Personal information
- Born: 16 February 1987 (age 39) Dar es Salaam, Tanzania
- Listed height: 7 ft 3 in (2.21 m)
- Listed weight: 260 lb (118 kg)

Career information
- High school: Cypress Christian School (Houston, Texas)
- College: UConn (2006–2009)
- NBA draft: 2009: 1st round, 2nd overall pick
- Drafted by: Memphis Grizzlies
- Playing career: 2009–present

Career history
- 2009–2011: Memphis Grizzlies
- 2010: →Dakota Wizards
- 2011–2012: Houston Rockets
- 2011: →Rio Grande Valley Vipers
- 2012: Portland Trail Blazers
- 2012–2014: Oklahoma City Thunder
- 2014–2015: Grand Rapids Drive
- 2017–2018: Yokohama B-Corsairs
- 2019–2020: Fort Wayne Mad Ants
- 2020–2021: Hsinchu JKO Lioneers
- 2021: Savio
- 2022–2023: Sichuan Blue Whales
- 2023: TaiwanBeer HeroBears
- 2023: Pazi
- 2024: Kaohsiung 17LIVE Steelers
- 2024–present: Dar City

Career highlights
- P.League+ rebounding leader (2021); P.League+ blocks leader (2021); P.League+ Defensive Player of Year (2021); NBA D-League All-Defensive Third Team (2015); 2× NABC Defensive Player of the Year (2008, 2009); Consensus second-team All-American (2009); Big East co-Player of the Year (2009); 2× Big East Defensive Player of the Year (2008, 2009);
- Stats at NBA.com
- Stats at Basketball Reference

= Hasheem Thabeet =

Tanzanian basketball player (born 1987)

Hasheem Thabeet (born Hashim Thabit Manka; 16 February 1987) is a Tanzanian professional basketball player for Dar City of the Basketball Africa League (BAL). He played college basketball for the UConn Huskies before being drafted second overall in the 2009 NBA draft by the Memphis Grizzlies. Thabeet's performance as a second overall draft pick has led many analysts to label him as one of the "biggest busts" in NBA history.

==Early life==
Thabeet did not begin to play basketball until the age of 15, when he began to watch pick-up games in Tanzania. He started playing basketball while attending Makongo Secondary School in Dar es Salaam. When first recruited from Tanzania, Thabeet was fluent in Swahili but knew little English. He played high school basketball at Cypress Christian School in Houston, Texas, where Thabeet graduated in 2006.

==College career==
As a freshman for the Connecticut Huskies, Thabeet averaged 6.2 points and 3.8 blocks per game. On 3 December 2006, he tied a UConn record for blocks in a game with 10. Thabeet was named to the 2007 All-Big East Rookie Team, along with teammate Jerome Dyson.

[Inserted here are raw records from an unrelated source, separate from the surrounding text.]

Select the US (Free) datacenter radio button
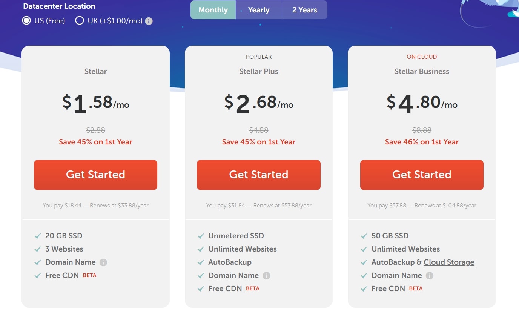Screen dimensions: 519x313 click(26, 21)
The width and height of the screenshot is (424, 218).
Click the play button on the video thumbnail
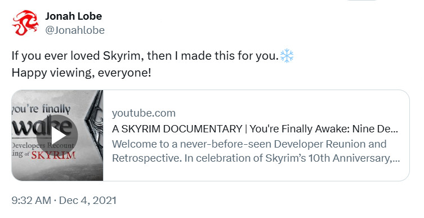coord(57,136)
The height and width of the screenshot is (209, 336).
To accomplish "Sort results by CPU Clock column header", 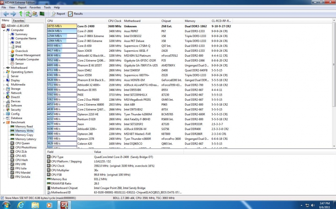I will [x=115, y=21].
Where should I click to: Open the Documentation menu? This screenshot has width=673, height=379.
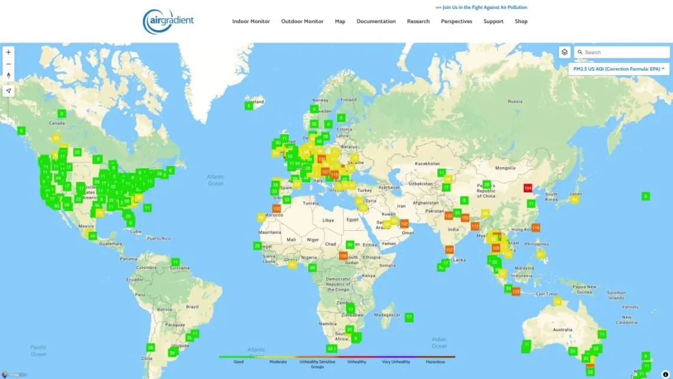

As a sophomore, Thabeet saw increased minutes and he averaged 10.5 points, 7.9 rebounds, 4.5 blocks on the season. On 5 January 2008, Thabeet tied his career high in blocks with 10 in the Huskies' 73–67 loss at University of Notre Dame. He was named Big East Defensive Player of the Year and to the All-Big East second team.

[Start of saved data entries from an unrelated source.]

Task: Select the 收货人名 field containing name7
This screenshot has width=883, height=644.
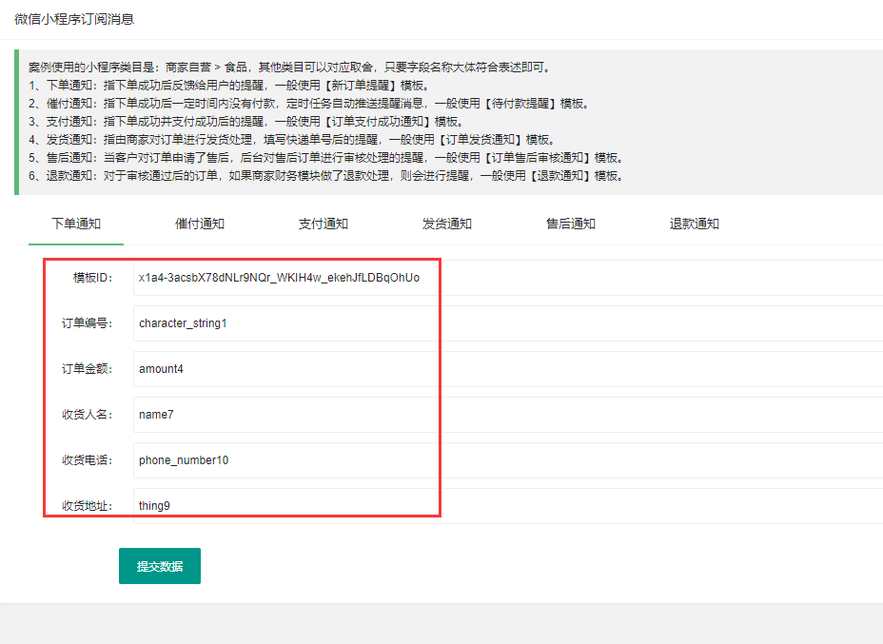Action: coord(504,415)
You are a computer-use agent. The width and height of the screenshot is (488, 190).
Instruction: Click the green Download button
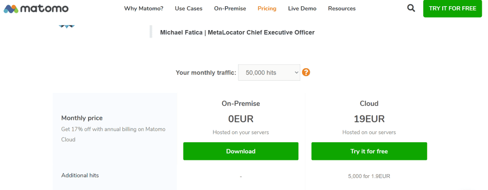tap(241, 151)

As a junior, Thabeet emerged on the national scene, averaging 13.6 points and 10.8 rebounds. He earned his first career triple-double against Providence College on 31 January 2009, with 15 points, 11 rebounds, and 10 blocks. Thabeet finished with 152 blocks on the season. He was named Big East Defensive Player of the Year and was co-Big East Player of the Year with Pitt's DeJuan Blair. Thabeet was also named second team All-America and National Defensive Player of the Year.

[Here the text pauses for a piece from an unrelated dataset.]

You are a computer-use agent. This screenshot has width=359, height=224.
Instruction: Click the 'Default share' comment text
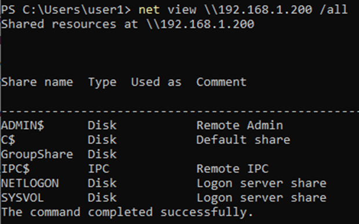coord(243,140)
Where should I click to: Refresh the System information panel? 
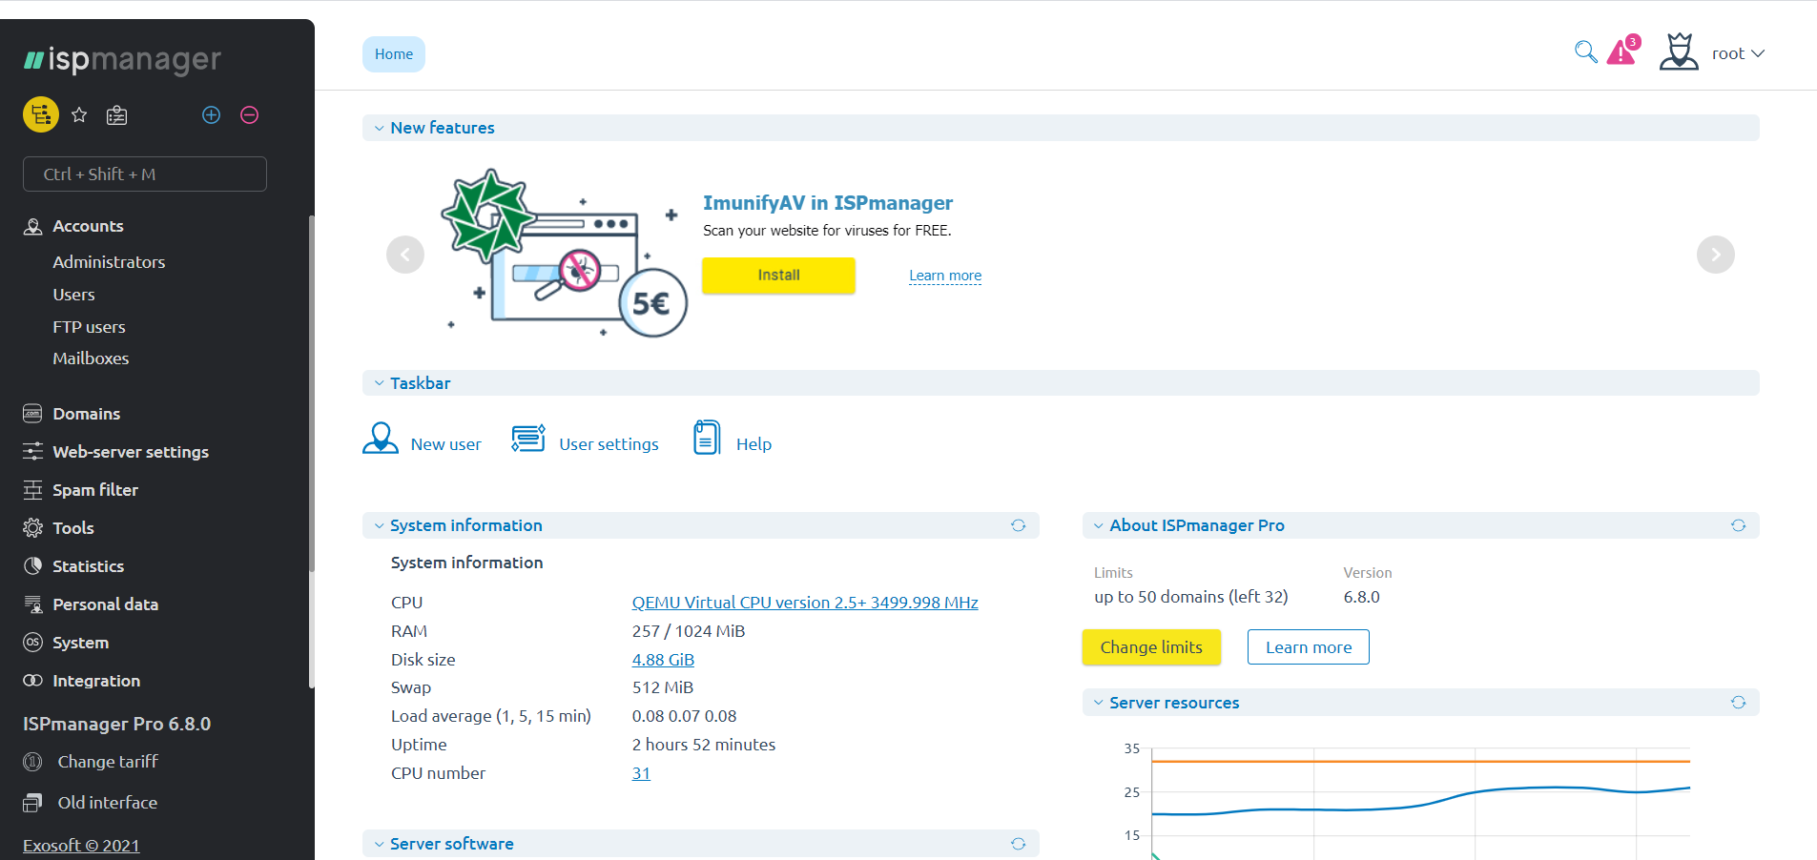click(1018, 525)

Thabeet surpassed the 1,000-point mark against Purdue on 26 March 2009. He was the third UConn player that season to do so (Jerome Dyson and A. J. Price were the others). Thabeet helped lead UConn to their first Final Four appearance since 2004.

In April 2009, Thabeet declared for the NBA draft, forgoing his final year of college eligibility.

==Professional career==

=== Memphis Grizzlies (2009–2011) ===
Thabeet was selected with the second overall pick in 2009 NBA draft by the Memphis Grizzlies, ahead of two future NBA MVPs James Harden and Stephen Curry, becoming the first Tanzanian-born NBA player. On 13 December 2009, Thabeet had a season-high five blocks.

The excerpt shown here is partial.